Turkiye Introduces Stricter Regulations for Cryptocurrency Exchanges
Turkiye has recently announced new regulations for cryptocurrency exchanges, aiming to enhance transparency and security in the financial ecosystem. The regulations, published in the Official Gazette, require exchanges to comply with Anti-Money Laundering (AML) and Counter-Terrorism Financing (CTF) obligations. One of the key requirements is that transfers over 15,000 TL must include detailed sender information, highlighting the government’s commitment to strict compliance measures.

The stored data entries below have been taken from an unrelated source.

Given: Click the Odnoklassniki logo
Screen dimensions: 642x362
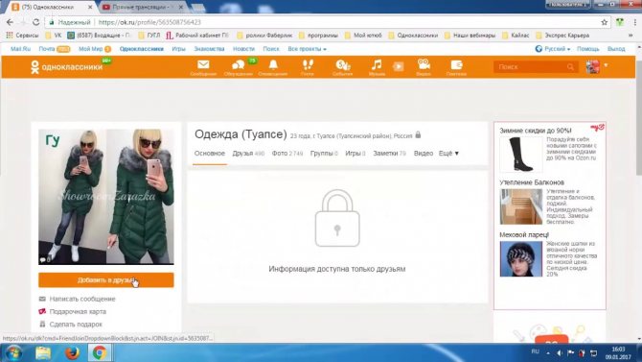Looking at the screenshot, I should coord(66,67).
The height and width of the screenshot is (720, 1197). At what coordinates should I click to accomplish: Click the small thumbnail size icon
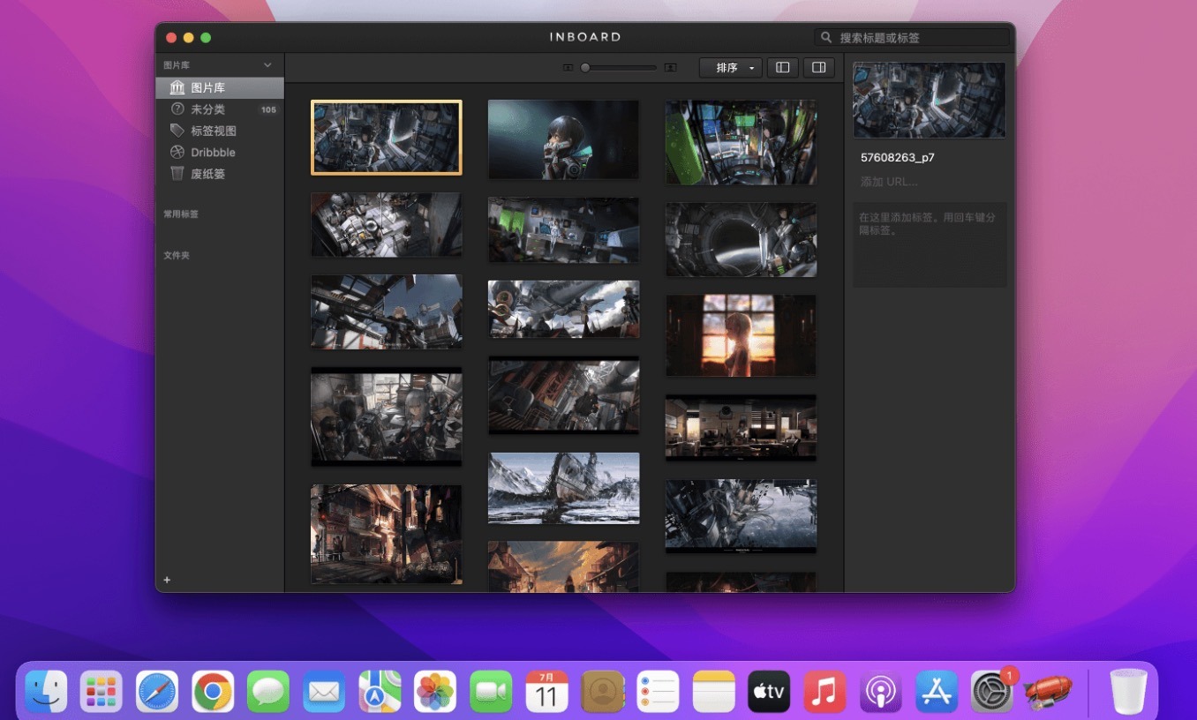[568, 68]
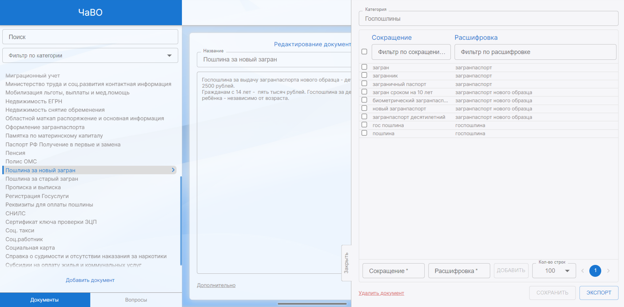Viewport: 624px width, 307px height.
Task: Click the 'Поиск' search field
Action: coord(90,37)
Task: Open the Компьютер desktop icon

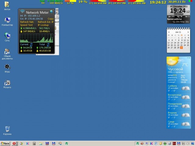Action: pos(7,21)
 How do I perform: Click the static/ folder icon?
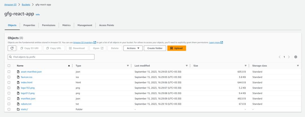point(18,109)
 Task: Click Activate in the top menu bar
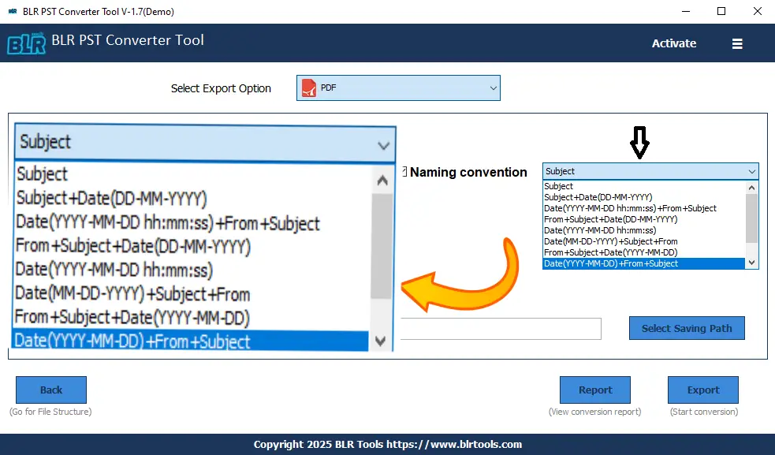pyautogui.click(x=673, y=43)
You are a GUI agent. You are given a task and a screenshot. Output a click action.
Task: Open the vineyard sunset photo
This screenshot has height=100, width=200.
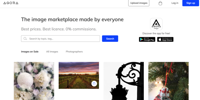coord(79,75)

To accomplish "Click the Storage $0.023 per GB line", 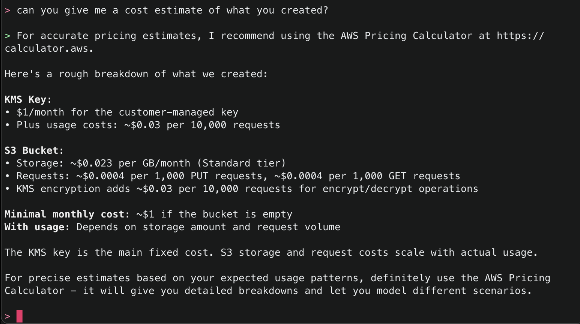I will click(x=151, y=164).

New Regulatory Framework for Cryptocurrency Exchanges
In a significant development, Turkiye has implemented comprehensive regulations for cryptocurrency exchanges to combat money laundering and terrorism financing. Exchanges are now classified as "liable entities" under the Financial Crimes Investigation Board (MASAK) regulations, imposing strict obligations on them. These include mandatory customer transaction monitoring and the implementation of compliance programs within a month of the regulation’s enactment.
Compliance Obligations and Deadlines
Cryptocurrency exchanges must appoint a compliance officer and establish AML programs within 30 days to align with international best practices. Customer identity verification will involve confirming names, national ID numbers, and other personal details through the Ministry of Interior’s Identity Sharing System (KPS). These measures aim to minimize illicit financial activities and ensure regulatory compliance.
Transaction Monitoring and Enhanced Customer Due Diligence
Exchanges are required to verify sender information for transactions exceeding 15,000 TL, including full name, trade registry record, and wallet address. Inter-exchange transfers face additional scrutiny, with transactions being reversed if sender information cannot be verified. This threshold balances operational feasibility with regulatory compliance to maintain transparency in transactions.
Stricter Relationships Between Financial Institutions and Crypto Exchanges
Financial institutions must seek executive-level approval before engaging with crypto exchanges to mitigate risks associated with crypto transactions. Continuous transaction monitoring, transaction limits, and tailored risk management policies are mandated to enhance security and compliance within the financial ecosystem.
Asset Freezing and Risk Management
To prevent the misuse of cryptocurrencies for illicit activities, exchanges must follow asset freezing decisions and conduct detailed risk assessments. Existing customers must complete the compliance process within four months, failing which their accounts will be suspended to safeguard against potential risks.
Remote Identity Verification Guidelines
Remote identity verification is tightly regulated, with exchanges only allowed to use it as a supplementary tool under specific conditions. Initial deposits or withdrawals must be routed through verified bank accounts under the customer’s name to prevent fraudulent activities during the onboarding process.
In Conclusion
Turkiye’s new regulations demonstrate a commitment to creating a secure and transparent cryptocurrency ecosystem. By imposing stringent measures, the government aims to protect financial integrity and encourage responsible growth within the industry. Compliance with these regulations not only enhances the credibility of crypto exchanges but also safeguards users against potential risks. The industry is expected to adapt to these changes, fostering a more regulated and secure market environment.